À Yaoundé, le Centre des Nations Unies pour les Droits de l’Homme et la Démocratie en Afrique Centrale (CNUDHD-AC) a abrité, le mercredi 26 juillet dernier, la cérémonie officielle de lancement du processus d’élaboration du rapport pays valant 6ᵉ et 7ᵉ rapports périodiques du Cameroun sur la mise en œuvre de la CEDEF (Convention sur l’élimination de toutes les formes de discrimination à l’égard des femmes).
Les travaux, ouverts par la ministre de la Promotion de la Femme et de la Famille, Marie Thérèse Abena Ondoa, visent à évaluer l’évolution des engagements de l’État du Cameroun en matière de protection des droits des femmes sur les dix dernières années.

Un contexte marqué par la hausse des violences faites aux femmes
Dès l’ouverture des échanges, la ministre a tenu à rappeler le contexte particulièrement préoccupant dans lequel s’inscrit cette évaluation. Alors même que les féminicides semblent avoir trouvé terrain fertile au cœur même de la capitale camerounaise, la ministre a regretté la banalisation croissante des violences faites aux femmes, tout en soulignant les avancées du gouvernement camerounais pour les éradiquer. Des avancées qui, selon elle, devraient aboutir à l’élaboration d’un projet de loi spécifique à la lutte contre les discriminations et les violences visant les femmes. L’adoption d’une telle loi viendrait vraisemblablement renforcer le cadre pénal déjà existant.
Une approche consensuelle et inclusive
Pour mener à bien cette mission, un comité interministériel et sectoriel composé de juristes de haut rang, de représentants de la société civile et de nombreux acteurs engagés dans la lutte pour l’égalité des genres est à pied d’œuvre.

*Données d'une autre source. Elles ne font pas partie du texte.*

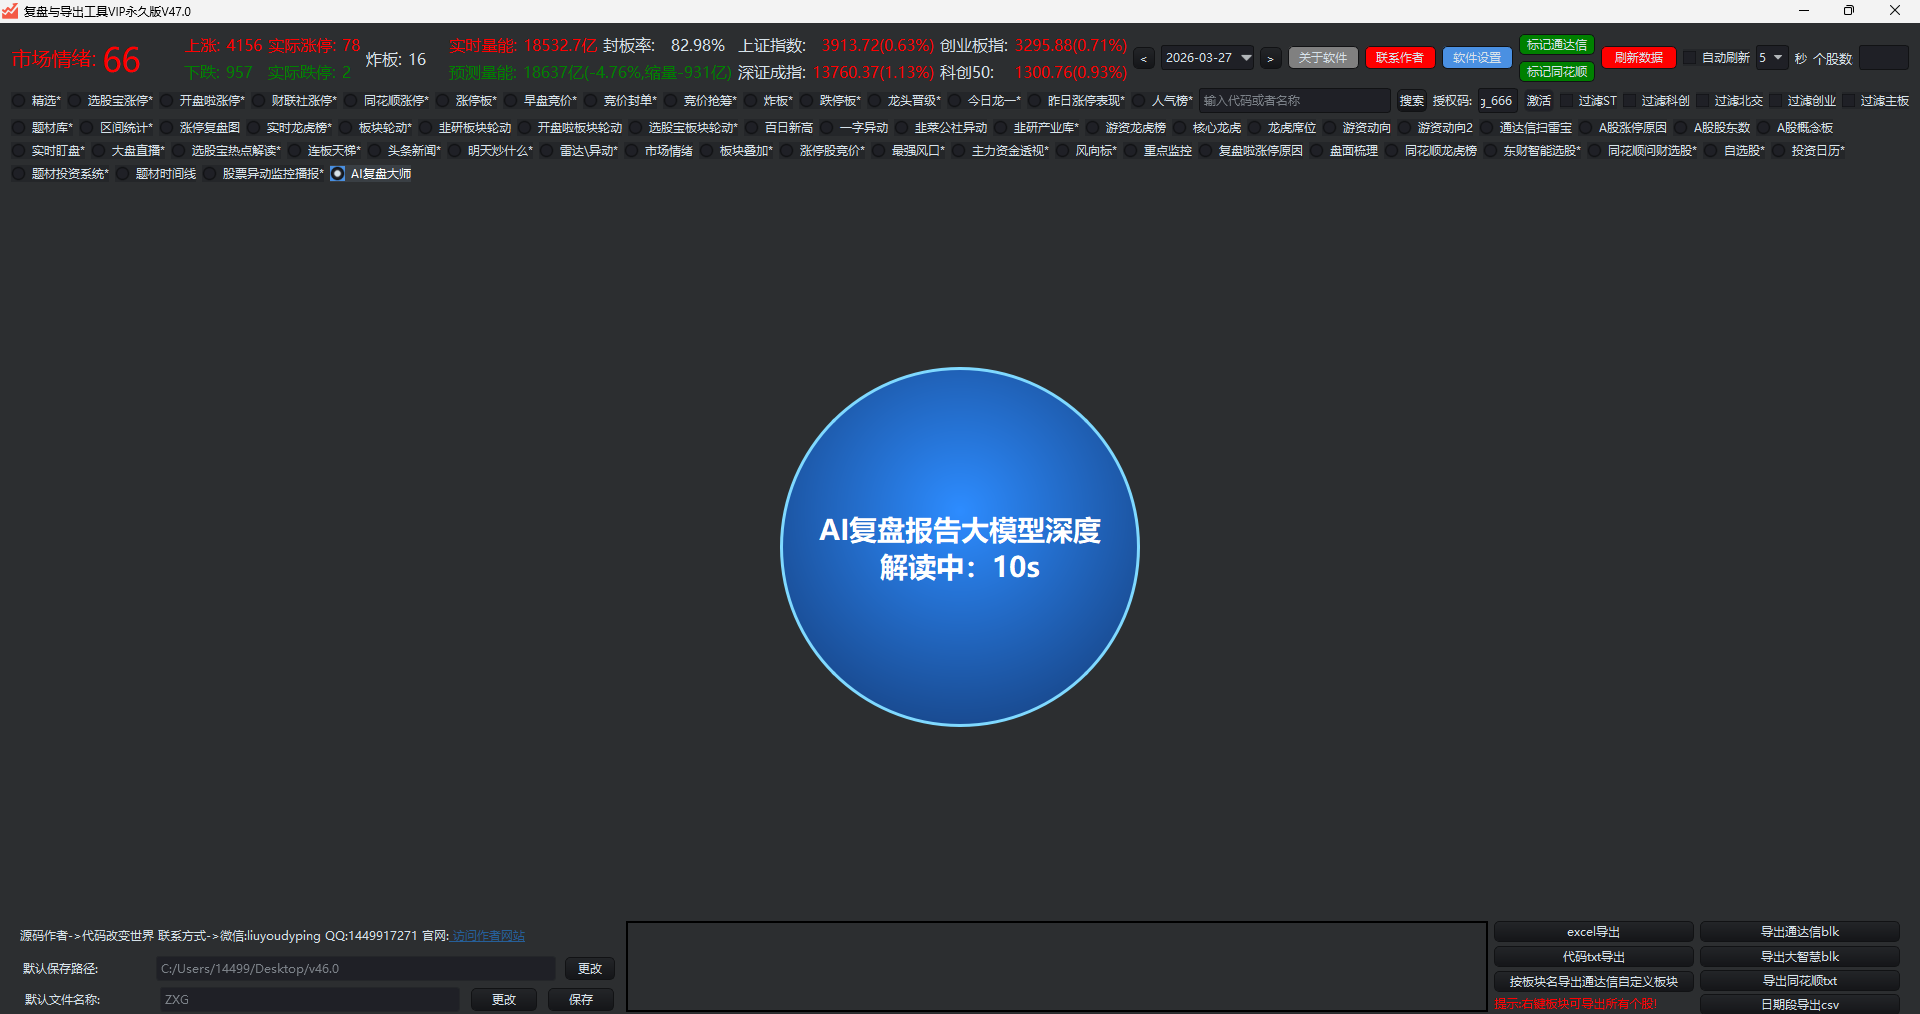Click the stock code search input field
This screenshot has width=1920, height=1014.
click(1294, 101)
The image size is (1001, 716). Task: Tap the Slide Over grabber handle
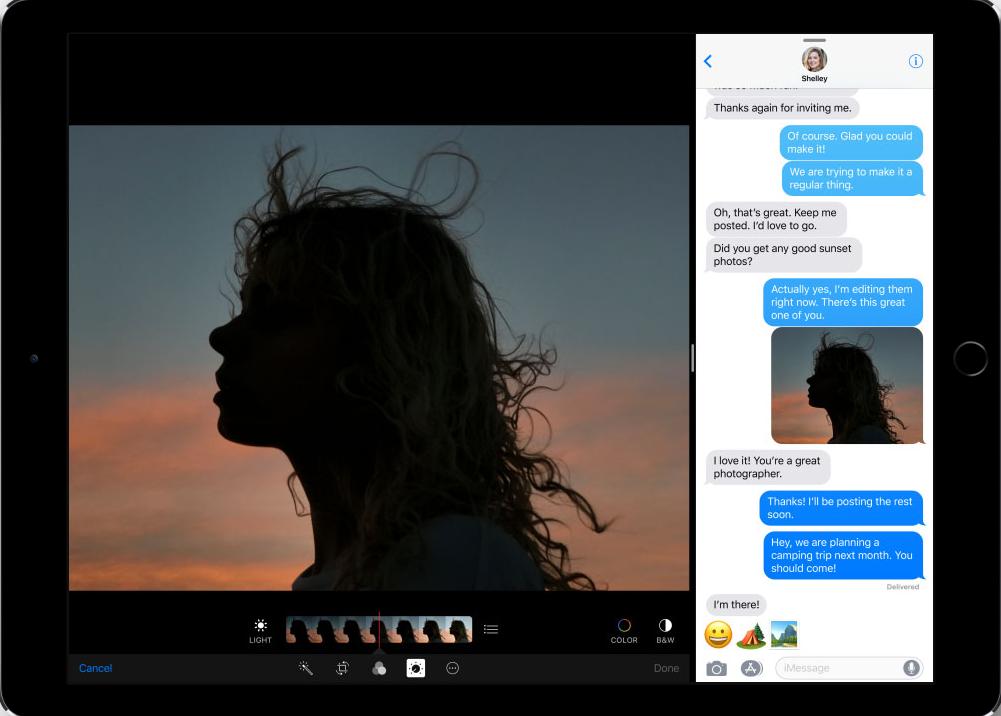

La rencontre du Ministère de la Promotion de la Femme et de la Famille (MINPROFF), en partenariat avec le Centre des Nations Unies pour les droits de l’homme et la démocratie en Afrique centrale (CNUDHD-AC),réunit « des responsables du MINPROFF, des points focaux gouvernementaux, des organisations de la société civile et des partenaires techniques et financiers » selon le communiqué y afférent, afin d' »enrichir et valider le projet de rapport national qui sera soumis au Comité CEDEF, en mettant en lumière les progrès réalisés par le Cameroun, les défis persistants et les perspectives pour renforcer la promotion et la protection des droits des femmes et des filles.«
Leurs travaux aboutiront à la rédaction d’un rapport global et consensuel, dont la présentation finale est attendue pour février 2027. Les recommandations pourront peut-être permettre de juguler la saignée des féminicides dont les échos font trembler la société camerounaise toute entière.
Rappelons que la CEDEF est l’un des instruments internationaux majeurs de protection des droits humains. Adoptée par l’ONU en 1979, cette convention a été ratifiée par le Cameroun le 15 juillet 1994.